PROBLEM REQUIREMENTS.
Put the lines from the one containing "Open the Fusion page at bottom" up to and including the one containing "pyautogui.click(x=611, y=95)" into a numbered list, leaving out any blank lines.

RECORD EXTRACTS.
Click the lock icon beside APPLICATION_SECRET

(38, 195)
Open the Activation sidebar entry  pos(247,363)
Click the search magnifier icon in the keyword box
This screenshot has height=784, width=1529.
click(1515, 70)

* * *

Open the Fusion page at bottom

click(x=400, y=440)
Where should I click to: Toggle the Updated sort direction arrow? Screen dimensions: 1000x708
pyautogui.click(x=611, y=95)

TASK SOLUTION.
1. Open the Fusion page at bottom
2. click(x=400, y=440)
3. Where should I click to: Toggle the Updated sort direction arrow? Screen dimensions: 1000x708
4. pyautogui.click(x=611, y=95)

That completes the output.